About 40 years ago, I found a small treasure in a secondhand bookshop—an old copy of Clarendon’s History of the Rebellion and Civil Wars in England. The first full history of the Civil War, it was written by someone who had played a central role in the events he described. A moderate MP, he was initially critical of King Charles, but chose the Royalist cause when war broke out. He began writing in the heat of conflict, before the king’s execution in 1649, revising and updating his account thirty years later. Clarendon’s History was published in 1702, in Oxford, and the books I stumbled on are a printing of that edition, dated 1718. The six volumes were priced at 50p each. Their leather binding was patched, but the pages had survived perfectly. I was awestruck at the idea of something so old, and I handed over my £3. Since then, the books have come with me from home to home. When I unpacked them yesterday (we’ve just moved), I opened one at random and read:
‘The difference in the temper of the Common People of both sides was so great, that they who inclined to the Parliament, left nothing unperform’d that might advance the Cause ; and were incredibly vigilant and industrious to cross, and hinder whatsoever might promote the King’s: whereas they who Wish’d well to Him, thought they had perform’d their duty in doing So, and that they had done enough For him, in that they had done nothing Against him.’

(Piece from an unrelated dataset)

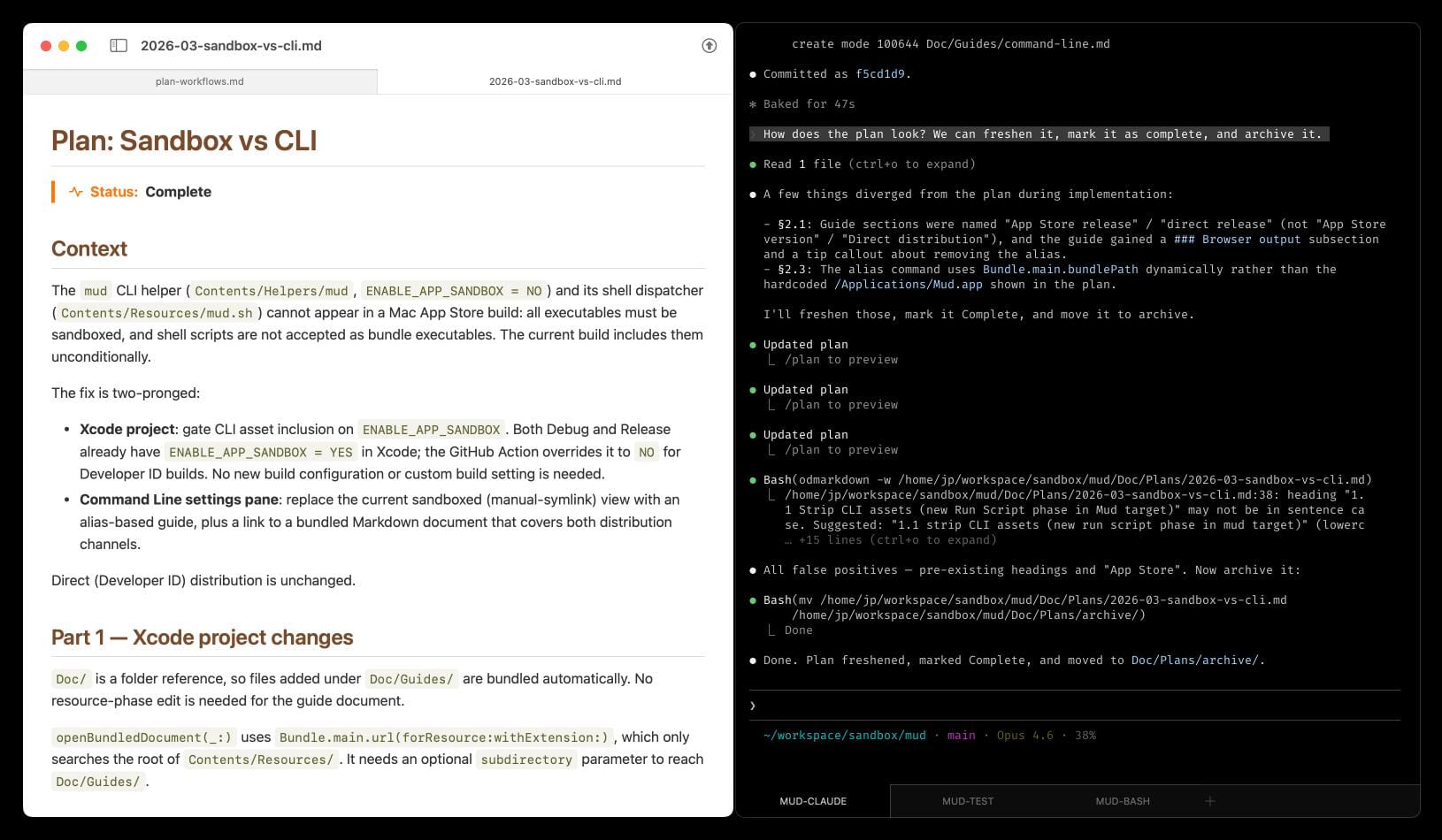The image size is (1442, 840).
Task: Click the 'Plan: Sandbox vs CLI' heading
Action: click(184, 141)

That was printed exactly three centuries ago, but it could describe the United Kingdom in the midst of its crisis over membership of the European Union. Replace Parliament with Brexit, and the King with the EU and you have a fair explanation of the 2016 Referendum result. It is a reminder of history’s importance in the long, complex relationship between the inhabitants of the British Isles and continental Europe. The islander’s visceral feeling of difference energises some but baffles others, so arguments about the EU often seem to be conducted in different languages. But the specifics of that issue aren’t really the point. It’s the extraordinary afterlife of art that impressed me when I read Clarendon’s words. He died almost 350 years ago, and his England has vanished. And yet his book can speak about us and to us, independently of anything he could know or anticipate.
When I first encountered Pierre Bayard‘s theories about the autonomous existence of literary creations such as Hamlet and Sherlock Holmes, I was sceptical. Today, I’m more and more convinced that he is right. The creation of art is an act in the world. It has the capacity to change reality because, when it is powerful, it touches human beings and changes how they think and act.